- **TEXT PROVIDED**:
====

Property: Modifying or Extinguishing Easements

The past few months have been quite busy, particularly on the lecturing front. Fortunately (for my sanity at least) most of the seminars I’ve presented have concentrated on really interesting parts of the Conveyancing Act 1919 (NSW) (‘CA’) like options, relief against forfeiture and (my personal favourite) the creation of easements. I had a matter cross my desk earlier this week that really caught my eye. Modifying or extinguishing easements. 

Section 89 CA gives the Court power to modify or extinguish, amongst other things, easements ‘in certain circumstances’. Subsection (1)(a), for instance, permits the Court to modify or extinguish an easement that has become obsolete or otherwise does not secure any practical benefit. Subsection (1)(b) may alternatively be invoked when the parties come to a mutual agreement to modify or extinguish an easement or, by their conduct, abandon or waive the benefit of an easement. Paragraph (c) of subsection (1) is probably the more interesting of the three. It contains a separate wide power that may be exercised if the proposed modification does not cause ‘substantial injury’. 

Justice Darke’s decision in Denshire v Newcastle City Council [2017] NSWSC 57 provides a fantastic insight into the use of section 89 CA. In that case, the applicants sought to extinguish three easements to facilitate satisfaction of a condition of an approval for subdivision of certain land near Newcastle. It was suggested that the first two easements would become redundant as a public road was to be built. The last of the easements was argued to be already redundant because the properties that had the benefit of the easement now had access to a public street either directly or by way of another legal right of access. The owners of the said properties were not involved in the proceedings; it was just Newcastle City Council as respondent.

====

- **MATERIAL PROVIDED**:
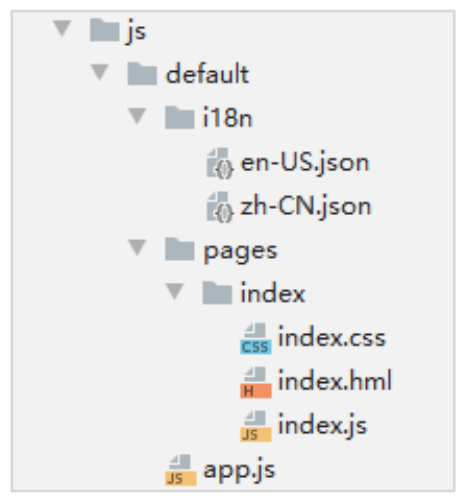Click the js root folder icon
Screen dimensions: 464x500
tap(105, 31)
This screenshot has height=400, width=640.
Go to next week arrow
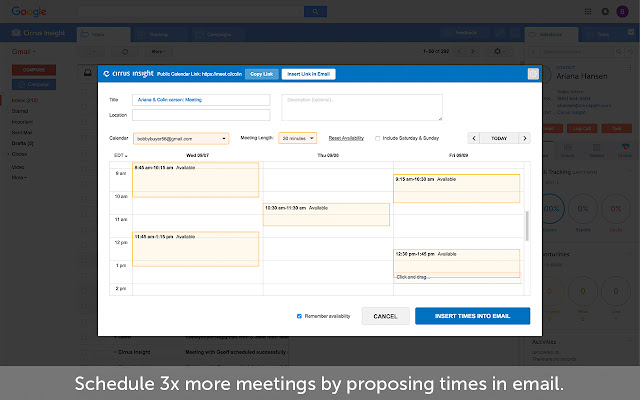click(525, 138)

====

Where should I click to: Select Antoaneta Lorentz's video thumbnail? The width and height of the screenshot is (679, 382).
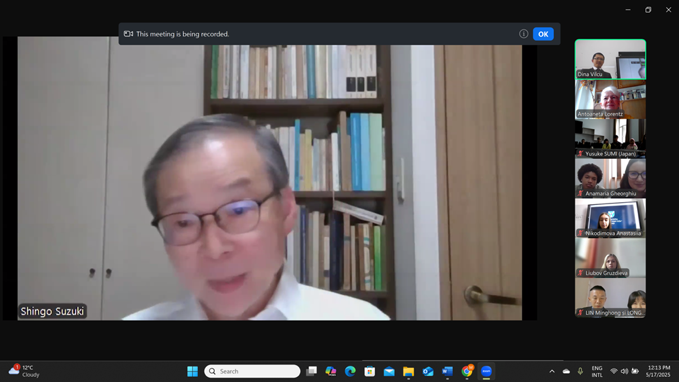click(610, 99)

====

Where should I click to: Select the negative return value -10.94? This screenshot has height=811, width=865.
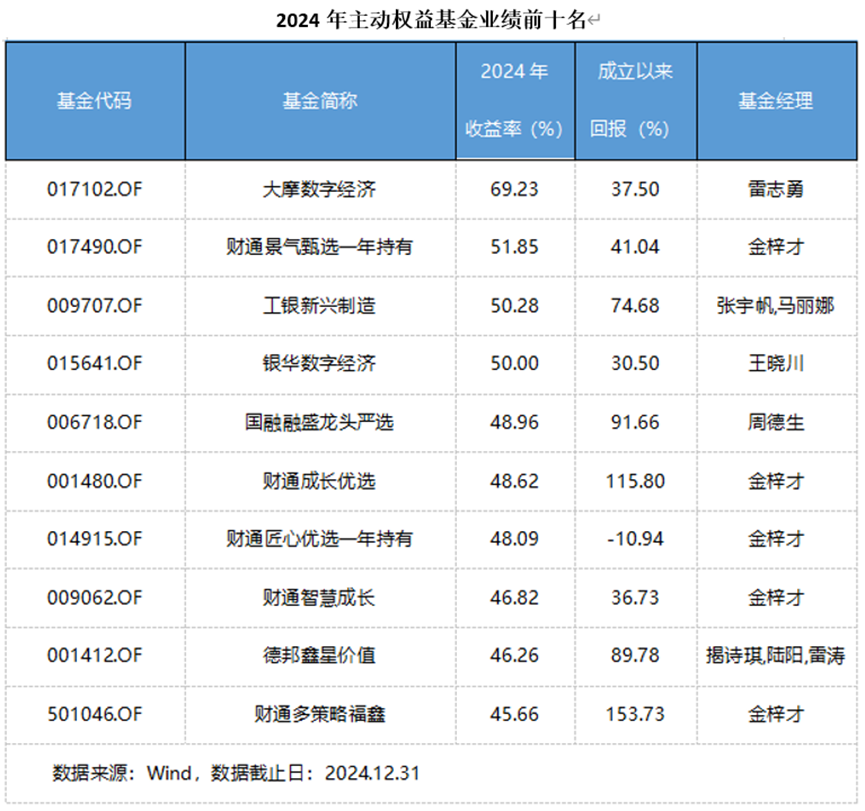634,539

====

- **COMPLETE THE FOLLOWING**:
A) According to the text on modifying or extinguishing easements, which party was the sole respondent in the proceedings it describes?
B) Translate this sentence from the text on modifying or extinguishing easements into Spanish: "Paragraph (c) of subsection (1) is probably the more interesting of the three."

- **SOLUTIONS PER TASK**:
A) Newcastle City Council

B) El párrafo (c) del apartado (1) es probablemente el más interesante de los tres.